Per questo è stata definita un’opera dark. E’ così?

“Un circo amaro, nero sì, indubbiamente dark. Anche quando nel secondo tempo appare più candido o esageratamente colorato. Un luogo, la miseria, da cui i ricchi attingono per i propri comodi, regalando in cambio i propri avanzi, lanciati dall’alto, nel recinto dei ‘maiali. Su quella ferraglia, con un colpo di scena ‘magico’, in sintonia con l’autore che parla del teatro come unico luogo dove ‘il miracolo è ancora possibile’, si scopre poi, improvvisamente, il palazzo nobile, il cui pavimento, costruito a vista, seppellisce quella condizione di miseria, ma non la cancella. Ci si appoggia sopra: la miseria è la base su cui poggia la ricchezza, infatti, succhiandone linfa, un cassetto che, tirato via, farebbe crollare tutta l’impalcatura”.
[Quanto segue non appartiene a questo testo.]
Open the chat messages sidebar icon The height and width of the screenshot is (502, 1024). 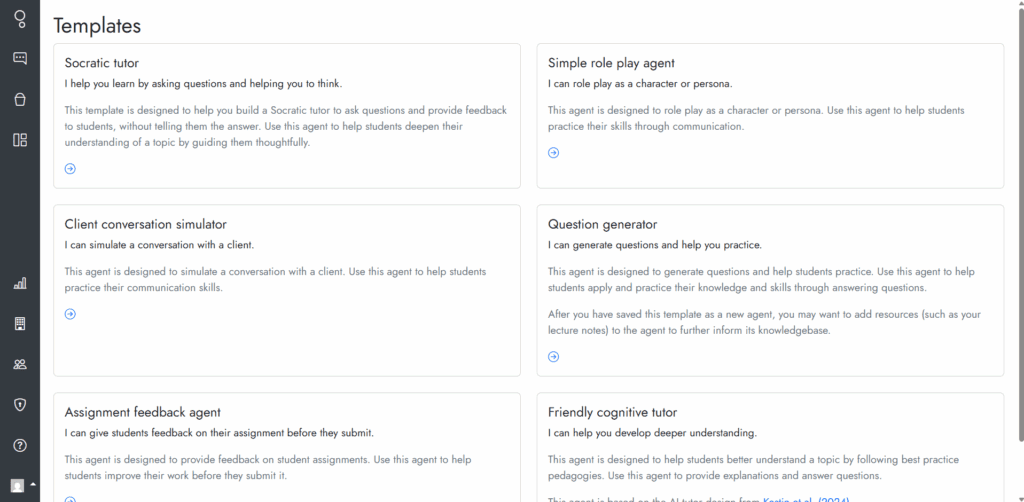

Che operazione ha compiuto, dunque, sull’originale?
“Trovata la mappa concettuale e fisica, ho iniziato a riadattare il testo, con l’aiuto di Lello, sfrondandolo e sostituendo mestieri e giri di parole con i corrispettivi della nostra attualità. Ma lasciando la possibilità di riconoscersi a tutti, in un afflato universale, senza circoscrivere e limitare il campo ad una mera contemporaneità”.
Un’esperienza condivisa sempre con la sua compagnia e i suoi collaboratori.
“E’ stato un viaggio bellissimo. Come il lavoro con i miei meravigliosi attori nel tirare fuori, fino in fondo, il loro compito di vettori, più che di personaggi, e le loro dinamiche conflittuali. Miseria ovunque ho trovato in questi esseri umani abbandonati a sé stessi, e costretti alla lotta per la sopravvivenza. Tanta miseria, umana e dunque nobile per davvero, con cui fare i conti tra una risata e l’altra, fino al lieto fine di una maggiore consapevolezza.
I costumi di Milla, tutti pastello prima e poi in bianco e nero, mi hanno aiutato molto a raccontare prima gli ‘abitanti’ del sottosuolo e poi i ‘circensi’, sfarzosi e rigidi, scomodi nei loro travestimenti. Così, a maggior ragione le rose donate alla prima ballerina del San Carlo spiccano allegramente come tante gocce di sangue rappreso e ben confezionato”.
Ha inserito anche un commento sonoro?
“Sì. La musica degli Stag, raffinata ed evocativa, mi ha regalato ulteriori ispirazioni, frutto di uno scambio continuo, anche non necessariamente verbale, con i mie preziosi collaboratori”.

Qualche anno dopo la rappresentazione, la sua Miseria e nobiltà approda alla televisione. E incuriosisce.
“Io credo che sarà molto interessante per gli spettatori questa versione in video. Invito davvero di cuore tutti a guardarlo, anche perché la regista Barbara Napolitano ha lavorato, con grande sensibilità, professionalità e creatività, per restituire attraverso il mezzo televisivo, lo spettacolo che aveva visto in teatro, e il risultato è davvero sorprendente”.
Melchionna, l’ultima curiosità: chi è oggi Feliciello?
“Ognuno potrà riconoscersi in uno o più personaggi, ma tutti noi, ne sono certo, non potremo fare a meno di sentirci, qua e là, un po’ ‘Felice Sciosciammocca’”.